Is DOJ Using Too Many Deferred Prosecution Agreements?
The Senate Judiciary Committee recently held confirmation hearings for Jim Cole, a partner at Bryan Cave and well known D.C. white-collar defense lawyer, who is President Obama’s nominee for deputy attorney general. During the confirmation hearings, an interesting back-and-forth occurred between Cole and Sen. Jeff Sessions (R-Ala.) regarding the use of deferred prosecution agreements.
Sen. Sessions first expressed his skepticism about the growing use by prosecutors of deferred prosecution agreements. Sen. Sessions noted that many corporations that are rife with fraud deserve to be charged and to suffer the consequences of their actions.
The below chart reflects recently released data by the GAO concerning the number of DPA/NPA’s for fiscal years 2001 through 2009. Although the data clearly demonstrates there has in fact been an increase in the number of DPAs, the GAO does not reach any conclusions as to the cause of the increase.
Fiscal Year/ Number of DPA/NPA
Cole struck the right balance in response when he differentiated between using deferred prosecution agreements for the corporation itself, thereby preserving the jobs and retirement accounts of innocent employees, and charging the individual officers responsible for the questionable conduct, thus holding the wrongdoers responsible for their actions.

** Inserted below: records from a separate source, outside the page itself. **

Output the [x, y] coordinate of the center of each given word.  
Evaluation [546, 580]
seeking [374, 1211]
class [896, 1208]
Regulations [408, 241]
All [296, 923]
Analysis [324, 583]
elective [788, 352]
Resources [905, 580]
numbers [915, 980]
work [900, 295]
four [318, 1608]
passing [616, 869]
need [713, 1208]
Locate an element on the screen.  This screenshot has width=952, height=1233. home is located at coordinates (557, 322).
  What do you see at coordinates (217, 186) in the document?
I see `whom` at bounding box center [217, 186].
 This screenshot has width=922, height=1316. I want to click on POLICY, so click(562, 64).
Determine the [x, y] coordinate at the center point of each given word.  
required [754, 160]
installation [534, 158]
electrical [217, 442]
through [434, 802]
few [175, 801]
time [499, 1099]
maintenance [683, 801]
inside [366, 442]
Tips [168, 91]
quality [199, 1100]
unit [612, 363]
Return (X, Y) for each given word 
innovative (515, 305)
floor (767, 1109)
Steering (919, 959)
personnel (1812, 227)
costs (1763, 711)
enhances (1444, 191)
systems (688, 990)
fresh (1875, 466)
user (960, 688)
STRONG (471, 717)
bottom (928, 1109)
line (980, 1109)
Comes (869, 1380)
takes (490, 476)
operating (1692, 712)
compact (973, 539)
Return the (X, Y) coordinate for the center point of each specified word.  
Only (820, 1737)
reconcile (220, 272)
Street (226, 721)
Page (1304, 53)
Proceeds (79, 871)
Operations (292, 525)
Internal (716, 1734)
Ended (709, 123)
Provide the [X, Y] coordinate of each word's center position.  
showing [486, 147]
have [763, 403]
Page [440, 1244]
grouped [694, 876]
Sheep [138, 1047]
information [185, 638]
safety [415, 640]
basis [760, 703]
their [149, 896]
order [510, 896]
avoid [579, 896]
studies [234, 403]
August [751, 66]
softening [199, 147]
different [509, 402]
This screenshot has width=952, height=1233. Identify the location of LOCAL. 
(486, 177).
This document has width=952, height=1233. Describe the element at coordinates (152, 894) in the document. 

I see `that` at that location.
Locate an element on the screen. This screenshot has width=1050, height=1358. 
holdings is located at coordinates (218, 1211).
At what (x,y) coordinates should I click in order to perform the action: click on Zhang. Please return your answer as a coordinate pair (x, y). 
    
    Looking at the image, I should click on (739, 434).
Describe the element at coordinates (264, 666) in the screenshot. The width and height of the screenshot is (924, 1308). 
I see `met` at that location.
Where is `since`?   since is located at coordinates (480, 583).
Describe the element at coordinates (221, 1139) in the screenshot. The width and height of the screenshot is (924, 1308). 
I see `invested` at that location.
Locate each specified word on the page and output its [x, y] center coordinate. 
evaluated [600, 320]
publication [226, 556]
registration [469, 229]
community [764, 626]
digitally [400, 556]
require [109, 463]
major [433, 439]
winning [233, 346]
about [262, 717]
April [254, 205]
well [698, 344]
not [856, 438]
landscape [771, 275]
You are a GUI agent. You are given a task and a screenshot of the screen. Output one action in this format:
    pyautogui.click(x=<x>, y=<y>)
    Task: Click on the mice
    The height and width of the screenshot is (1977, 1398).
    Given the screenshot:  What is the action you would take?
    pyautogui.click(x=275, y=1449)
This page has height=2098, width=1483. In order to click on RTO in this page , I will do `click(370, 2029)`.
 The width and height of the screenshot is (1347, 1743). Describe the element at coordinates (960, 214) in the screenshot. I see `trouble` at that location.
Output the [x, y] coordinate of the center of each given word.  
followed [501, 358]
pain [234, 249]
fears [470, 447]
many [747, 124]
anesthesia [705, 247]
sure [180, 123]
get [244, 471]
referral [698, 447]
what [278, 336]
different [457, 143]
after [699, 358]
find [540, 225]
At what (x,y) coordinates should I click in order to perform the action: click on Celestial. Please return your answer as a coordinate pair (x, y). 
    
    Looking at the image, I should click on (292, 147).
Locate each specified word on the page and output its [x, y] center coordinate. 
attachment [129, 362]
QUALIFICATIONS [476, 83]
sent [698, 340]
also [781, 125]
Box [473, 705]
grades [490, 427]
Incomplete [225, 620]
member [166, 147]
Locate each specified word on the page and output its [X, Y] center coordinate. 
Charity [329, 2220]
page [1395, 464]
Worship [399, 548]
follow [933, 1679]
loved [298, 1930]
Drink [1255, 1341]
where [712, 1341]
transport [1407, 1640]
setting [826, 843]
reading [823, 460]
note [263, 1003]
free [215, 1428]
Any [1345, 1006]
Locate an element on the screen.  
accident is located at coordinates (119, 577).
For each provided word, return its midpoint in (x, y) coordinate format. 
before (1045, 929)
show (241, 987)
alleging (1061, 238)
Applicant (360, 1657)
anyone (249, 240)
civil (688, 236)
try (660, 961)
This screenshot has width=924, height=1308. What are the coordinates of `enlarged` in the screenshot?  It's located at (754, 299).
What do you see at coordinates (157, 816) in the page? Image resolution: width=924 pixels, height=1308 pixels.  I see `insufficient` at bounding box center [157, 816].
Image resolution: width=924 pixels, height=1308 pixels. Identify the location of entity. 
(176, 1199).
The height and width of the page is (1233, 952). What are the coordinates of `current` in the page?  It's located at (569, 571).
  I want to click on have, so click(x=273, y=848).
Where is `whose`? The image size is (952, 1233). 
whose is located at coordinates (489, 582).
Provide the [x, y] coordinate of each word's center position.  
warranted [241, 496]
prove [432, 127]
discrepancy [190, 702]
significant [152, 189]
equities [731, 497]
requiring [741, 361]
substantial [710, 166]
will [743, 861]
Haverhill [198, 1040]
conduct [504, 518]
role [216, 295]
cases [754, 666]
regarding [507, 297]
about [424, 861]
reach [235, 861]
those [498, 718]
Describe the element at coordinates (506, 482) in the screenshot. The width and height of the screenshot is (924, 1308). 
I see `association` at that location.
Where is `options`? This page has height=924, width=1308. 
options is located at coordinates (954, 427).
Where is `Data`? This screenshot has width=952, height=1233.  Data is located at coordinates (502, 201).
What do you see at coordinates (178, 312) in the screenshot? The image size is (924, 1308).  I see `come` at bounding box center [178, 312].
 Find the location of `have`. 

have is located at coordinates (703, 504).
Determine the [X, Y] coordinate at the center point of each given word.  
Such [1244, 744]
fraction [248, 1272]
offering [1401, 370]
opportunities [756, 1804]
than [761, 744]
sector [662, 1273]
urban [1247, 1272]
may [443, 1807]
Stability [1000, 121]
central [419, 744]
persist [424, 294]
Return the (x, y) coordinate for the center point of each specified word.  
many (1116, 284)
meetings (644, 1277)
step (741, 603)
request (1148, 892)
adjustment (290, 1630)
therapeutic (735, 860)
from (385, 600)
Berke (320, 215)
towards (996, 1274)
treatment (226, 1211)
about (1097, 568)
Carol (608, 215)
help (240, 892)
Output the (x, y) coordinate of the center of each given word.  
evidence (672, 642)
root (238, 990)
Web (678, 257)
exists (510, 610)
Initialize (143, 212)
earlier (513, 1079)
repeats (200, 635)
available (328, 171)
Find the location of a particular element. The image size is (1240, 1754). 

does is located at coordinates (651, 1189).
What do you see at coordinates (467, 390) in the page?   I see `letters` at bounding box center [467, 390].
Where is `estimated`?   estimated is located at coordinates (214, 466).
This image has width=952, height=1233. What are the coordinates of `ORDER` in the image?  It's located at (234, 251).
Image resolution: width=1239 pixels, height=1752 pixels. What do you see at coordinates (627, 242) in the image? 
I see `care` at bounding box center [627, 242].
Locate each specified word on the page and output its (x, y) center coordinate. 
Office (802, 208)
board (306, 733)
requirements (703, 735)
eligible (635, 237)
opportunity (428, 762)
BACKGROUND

As a matter of policy, the compromise suggested by Cole seems to address the conflicting concerns in the best manner. The deterrent value would still be served by charging the individual officers, yet the greater public (the employees and shareholders) would not suffer the consequences from the illegal actions of a few bad apples.
What was not discussed was what happens when the illegal actions of a corporate officer benefit the company and its shareholders and employees. In such circumstances, will the DAG nominee permit innocent shareholders and employees to benefit from potentially ill-gotten gains?